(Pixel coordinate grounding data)
════════

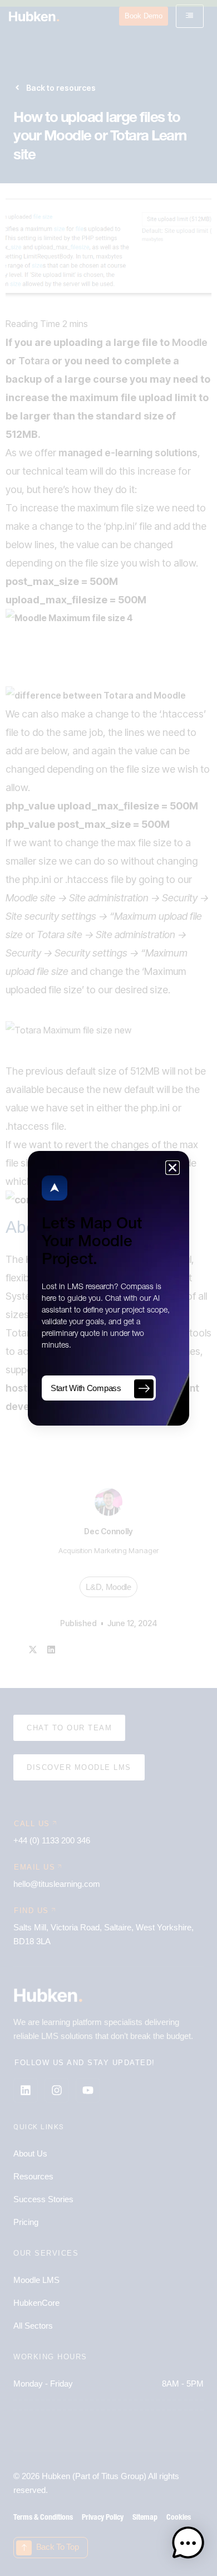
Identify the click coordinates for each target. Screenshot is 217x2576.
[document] (108, 1288)
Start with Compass (86, 1388)
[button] (188, 2545)
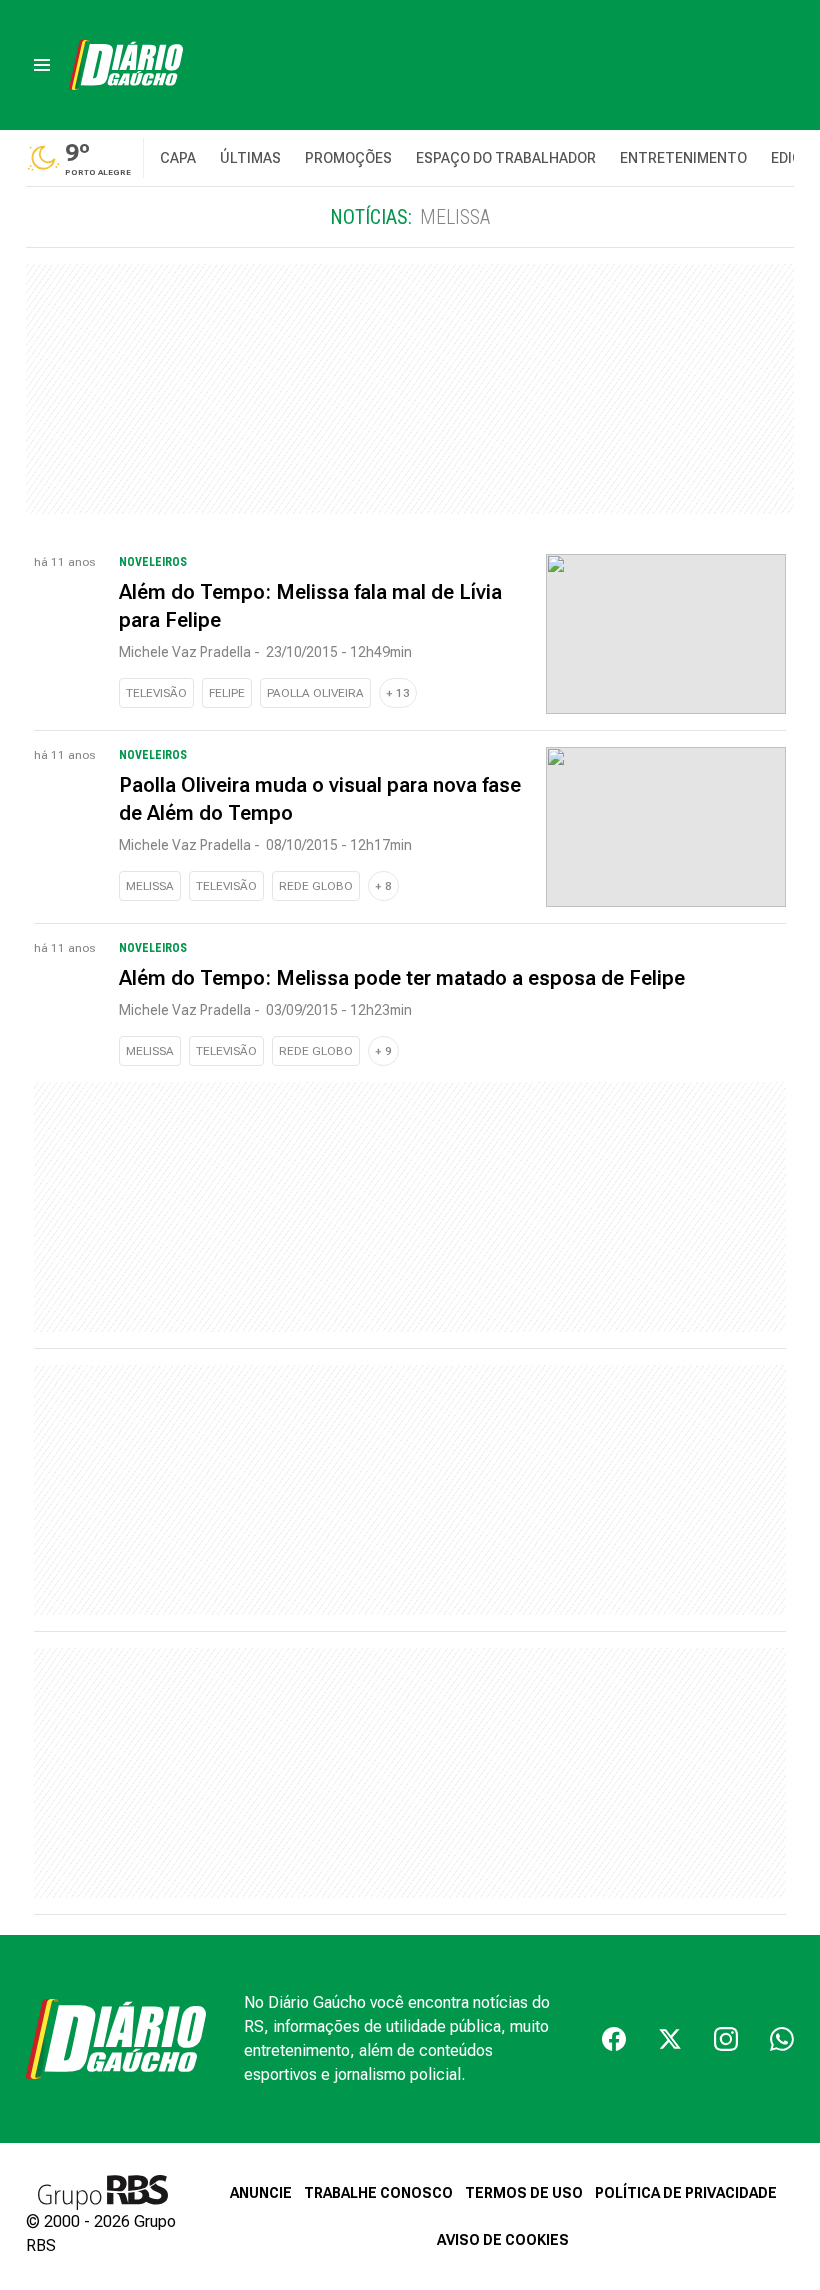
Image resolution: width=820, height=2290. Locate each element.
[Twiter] (670, 2039)
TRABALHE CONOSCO (378, 2193)
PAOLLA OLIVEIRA (315, 693)
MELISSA (150, 886)
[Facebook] (614, 2039)
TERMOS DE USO (524, 2193)
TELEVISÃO (156, 693)
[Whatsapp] (782, 2039)
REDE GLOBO (316, 886)
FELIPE (227, 693)
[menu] (42, 65)
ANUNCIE (261, 2193)
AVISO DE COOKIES (503, 2240)
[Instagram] (726, 2039)
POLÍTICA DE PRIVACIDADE (686, 2193)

════════

• [Your instructions]:
With the images omitted, repeat all the data word for word.

• [Result]:
Identify the click coordinates for each target. Screenshot is 217x2576.
[document] (108, 1288)
Start with Compass (86, 1388)
[button] (188, 2545)
Image resolution: width=820, height=2290. Locate each element.
[Twiter] (670, 2039)
TRABALHE CONOSCO (378, 2193)
PAOLLA OLIVEIRA (315, 693)
MELISSA (150, 886)
[Facebook] (614, 2039)
TERMOS DE USO (524, 2193)
TELEVISÃO (156, 693)
[Whatsapp] (782, 2039)
REDE GLOBO (316, 886)
FELIPE (227, 693)
[menu] (42, 65)
ANUNCIE (261, 2193)
AVISO DE COOKIES (503, 2240)
[Instagram] (726, 2039)
POLÍTICA DE PRIVACIDADE (686, 2193)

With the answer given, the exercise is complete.